Teachers, care workers, fire fighters and civil servants are among those taking part in industrial action.
Earlier this week, Unite national officer Fiona Farmer told HR magazine Unite’s members felt they had “no option” but to strike after years of pay restraint.
Public sector salaries were frozen in 2010 and a 1% pay rise cap has been in place since 2012.
According to research released yesterday by the TUC, since this Government took office a combination of pay freezes and below inflation wage increases have left public sector workers an average of £2,245 worse off in real terms.

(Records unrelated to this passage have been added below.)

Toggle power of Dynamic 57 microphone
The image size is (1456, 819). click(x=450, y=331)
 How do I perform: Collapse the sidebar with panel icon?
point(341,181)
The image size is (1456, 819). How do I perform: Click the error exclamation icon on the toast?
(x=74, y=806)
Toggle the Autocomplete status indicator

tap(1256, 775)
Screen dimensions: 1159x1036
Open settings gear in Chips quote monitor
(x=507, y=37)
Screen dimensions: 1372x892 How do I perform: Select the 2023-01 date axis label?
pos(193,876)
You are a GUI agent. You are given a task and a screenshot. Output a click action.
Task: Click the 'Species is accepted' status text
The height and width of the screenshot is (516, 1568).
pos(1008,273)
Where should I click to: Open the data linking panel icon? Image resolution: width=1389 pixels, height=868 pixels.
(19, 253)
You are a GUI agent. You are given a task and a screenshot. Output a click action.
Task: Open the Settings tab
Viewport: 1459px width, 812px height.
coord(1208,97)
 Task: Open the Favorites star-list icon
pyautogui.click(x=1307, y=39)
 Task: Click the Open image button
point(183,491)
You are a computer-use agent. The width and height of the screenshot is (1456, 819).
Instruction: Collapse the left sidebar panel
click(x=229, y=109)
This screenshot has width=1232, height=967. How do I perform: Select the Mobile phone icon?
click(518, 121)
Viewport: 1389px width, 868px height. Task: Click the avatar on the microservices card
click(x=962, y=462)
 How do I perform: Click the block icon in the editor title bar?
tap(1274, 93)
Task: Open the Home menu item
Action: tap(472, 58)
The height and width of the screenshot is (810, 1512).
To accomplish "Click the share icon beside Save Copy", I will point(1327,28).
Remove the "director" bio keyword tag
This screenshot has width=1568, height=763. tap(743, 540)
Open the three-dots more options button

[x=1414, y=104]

TUC general secretary Frances O’Grady, who is joining picket lines today, said the strikes show public sector workers think “enough is enough” and that “ordinary workers” are being "locked out of the recovery".
“Year after year pay has failed to keep up with the cost of living,” she added. “Nearly half a million local government workers earn less than the living wage. But even as the economy starts to grow, ministers have told them that the pay cap will last until at least 2018.”
Prime minister David Cameron has promised to tighten strike ballot laws as part of next year’s Conservative general election manifesto.
He told MPs: “I don’t think these strikes are right… the time has come for looking at setting thresholds in strike ballots. It is time to legislate and it will be in the Conservative manifesto.”
Conservative proposals revealed earlier this week include withdrawing legal protection for striking workers unless unions can prove that half or more of their members had voted for the strike, and preventing unions from taking action on mandates that are more than two years old.